Tesla overcame the performance and luxury hurdles with its sleek Model S. The Chevrolet Bolt EV smashed previous range limitations. In the two-wheeled electric world, Zero motorcycles may help shake commuter resistance among motorcyclists.
But just as electric cars haven't achieved much market penetration — battery-powered plug-ins account for less than 1% of all new U.S. car sales — electric motorcycles are still a relative rarity in the two-wheeled world.
"Electric motorcycles are really good, and they work really well, but this is an extremely niche market," said Cycle World Editor in Chief Mark Hoyer. "If you're looking at an electric car, it's easier to package it to carry the weight of the batteries, and get the range and give it luxury appointments. With a motorcycle, all of that is harder."
Zero does not release sales numbers — except to say that sales grew 50% from 2015 to 2016 and are expected to grow more than that this year.

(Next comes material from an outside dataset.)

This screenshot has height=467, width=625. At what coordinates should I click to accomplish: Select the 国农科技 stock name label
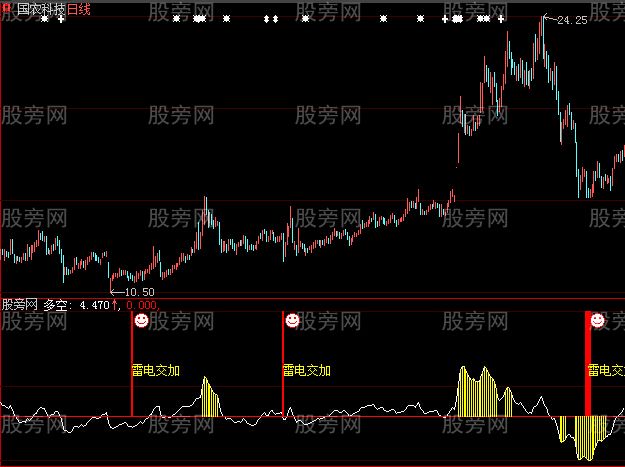coord(40,7)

But the Scotts Valley, Calif., company controls most of the U.S. electric motorcycle market. Although there are several electric scooter companies fighting for market share, and Alta Motors and its Redshift MX are the recognized leader in electric motocross machines, most of the electric motorcycles on the street today are made by Zero.
I recently completed a monthlong loan of a 2017 Zero DS 6.5. The object of the experiment was to discover whether a lighter-weight, lower-cost, limited-mileage electric motorcycle would aid in my commute.
Although I've been riding internal combustion two- and four-stroke motorcycles for decades, and truly love the sounds and smells they make as they carve the canyons and hurtle down the highways, I have also come to love the tremendous torque and sweet, smooth silence of the electric motorcycle.
But how would it behave as a daily driver? Where, how and how often would I charge it?
The DS, one of six models currently offered by Zero, is a dual sport bike. Its brushless, air-cooled Z-Force electric motor produces the equivalent of as much as 60 horsepower and 81 pound-feet of torque.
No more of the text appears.